TASK STATEMENT: In the material below, please reproduce the part that opens with the line containing "This screenshot has height=756, width=1335." and closes with the line containing "Click the Python", substituting "angle" for "ruler" and changing nothing else.

* START INPUT *

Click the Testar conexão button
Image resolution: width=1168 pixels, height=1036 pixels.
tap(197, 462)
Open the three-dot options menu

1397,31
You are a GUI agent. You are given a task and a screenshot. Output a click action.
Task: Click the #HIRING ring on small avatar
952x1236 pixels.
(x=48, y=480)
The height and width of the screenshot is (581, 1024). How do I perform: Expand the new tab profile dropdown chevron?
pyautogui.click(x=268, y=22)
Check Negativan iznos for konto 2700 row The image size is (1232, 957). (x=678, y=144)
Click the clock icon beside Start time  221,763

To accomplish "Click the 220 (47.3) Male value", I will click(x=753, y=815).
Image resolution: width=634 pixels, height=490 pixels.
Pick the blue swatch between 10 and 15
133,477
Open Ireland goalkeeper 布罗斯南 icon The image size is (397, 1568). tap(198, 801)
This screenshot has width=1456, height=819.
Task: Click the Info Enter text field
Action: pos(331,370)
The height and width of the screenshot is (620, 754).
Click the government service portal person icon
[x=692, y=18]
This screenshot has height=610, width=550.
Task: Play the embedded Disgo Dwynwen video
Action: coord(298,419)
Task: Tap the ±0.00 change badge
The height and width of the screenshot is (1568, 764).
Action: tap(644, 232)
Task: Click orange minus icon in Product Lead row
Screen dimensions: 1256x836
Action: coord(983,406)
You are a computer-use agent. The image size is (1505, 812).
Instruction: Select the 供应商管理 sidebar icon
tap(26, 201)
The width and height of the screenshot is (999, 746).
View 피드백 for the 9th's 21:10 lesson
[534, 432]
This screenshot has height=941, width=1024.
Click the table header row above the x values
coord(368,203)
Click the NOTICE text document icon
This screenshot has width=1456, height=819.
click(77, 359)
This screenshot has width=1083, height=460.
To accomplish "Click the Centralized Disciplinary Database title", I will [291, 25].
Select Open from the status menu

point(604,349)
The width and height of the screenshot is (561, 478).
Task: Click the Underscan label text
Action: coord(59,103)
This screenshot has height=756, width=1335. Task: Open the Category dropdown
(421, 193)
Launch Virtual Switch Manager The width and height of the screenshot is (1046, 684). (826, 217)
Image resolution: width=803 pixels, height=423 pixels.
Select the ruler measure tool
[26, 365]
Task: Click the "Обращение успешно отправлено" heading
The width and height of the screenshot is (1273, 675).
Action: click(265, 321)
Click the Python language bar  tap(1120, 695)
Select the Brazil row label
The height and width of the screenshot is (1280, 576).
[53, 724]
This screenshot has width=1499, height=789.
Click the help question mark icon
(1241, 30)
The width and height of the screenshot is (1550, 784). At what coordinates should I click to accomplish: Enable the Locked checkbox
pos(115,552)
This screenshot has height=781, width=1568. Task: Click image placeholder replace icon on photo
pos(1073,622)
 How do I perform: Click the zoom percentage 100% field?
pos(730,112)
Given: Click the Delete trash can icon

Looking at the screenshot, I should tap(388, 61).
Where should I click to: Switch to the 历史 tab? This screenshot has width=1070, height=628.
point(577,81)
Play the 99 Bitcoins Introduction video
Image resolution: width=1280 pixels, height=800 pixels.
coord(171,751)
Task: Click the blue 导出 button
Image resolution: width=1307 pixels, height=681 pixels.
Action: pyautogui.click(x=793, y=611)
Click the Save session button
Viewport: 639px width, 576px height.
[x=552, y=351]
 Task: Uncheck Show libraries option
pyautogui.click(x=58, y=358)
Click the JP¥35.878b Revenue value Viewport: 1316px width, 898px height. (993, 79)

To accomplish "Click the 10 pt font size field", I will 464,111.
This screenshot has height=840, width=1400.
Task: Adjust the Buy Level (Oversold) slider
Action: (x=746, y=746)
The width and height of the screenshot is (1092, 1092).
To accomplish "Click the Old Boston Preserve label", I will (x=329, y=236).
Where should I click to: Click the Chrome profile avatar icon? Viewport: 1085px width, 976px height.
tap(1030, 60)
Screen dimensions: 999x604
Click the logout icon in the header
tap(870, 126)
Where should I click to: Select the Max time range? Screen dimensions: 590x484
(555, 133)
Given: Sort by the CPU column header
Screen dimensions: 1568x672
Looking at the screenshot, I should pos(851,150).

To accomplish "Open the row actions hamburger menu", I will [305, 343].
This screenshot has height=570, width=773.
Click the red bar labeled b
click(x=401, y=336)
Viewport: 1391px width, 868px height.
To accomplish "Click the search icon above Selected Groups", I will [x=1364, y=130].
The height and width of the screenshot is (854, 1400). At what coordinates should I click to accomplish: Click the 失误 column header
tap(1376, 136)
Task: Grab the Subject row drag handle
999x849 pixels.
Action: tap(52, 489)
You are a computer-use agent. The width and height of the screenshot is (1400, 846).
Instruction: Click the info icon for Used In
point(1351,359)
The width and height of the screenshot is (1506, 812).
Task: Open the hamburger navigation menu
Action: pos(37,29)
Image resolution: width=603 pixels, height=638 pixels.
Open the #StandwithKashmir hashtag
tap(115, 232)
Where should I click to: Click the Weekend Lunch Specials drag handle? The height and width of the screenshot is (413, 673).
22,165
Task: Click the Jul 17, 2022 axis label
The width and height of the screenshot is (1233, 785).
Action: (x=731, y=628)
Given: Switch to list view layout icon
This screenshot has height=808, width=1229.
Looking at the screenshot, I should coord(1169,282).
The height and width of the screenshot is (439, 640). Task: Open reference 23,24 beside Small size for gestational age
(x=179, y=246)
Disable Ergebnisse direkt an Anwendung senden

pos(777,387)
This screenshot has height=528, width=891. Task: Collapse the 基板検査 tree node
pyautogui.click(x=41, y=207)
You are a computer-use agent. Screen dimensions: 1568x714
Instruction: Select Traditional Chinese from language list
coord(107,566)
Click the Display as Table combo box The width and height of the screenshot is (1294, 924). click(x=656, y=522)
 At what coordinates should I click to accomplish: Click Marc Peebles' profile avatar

* END INPUT *

TASK ANSWER:
This screenshot has height=756, width=1335. Task: Open the Category dropdown
(421, 193)
Launch Virtual Switch Manager The width and height of the screenshot is (1046, 684). (826, 217)
Image resolution: width=803 pixels, height=423 pixels.
Select the angle measure tool
[26, 365]
Task: Click the "Обращение успешно отправлено" heading
The width and height of the screenshot is (1273, 675).
Action: click(265, 321)
Click the Python language bar  tap(1120, 695)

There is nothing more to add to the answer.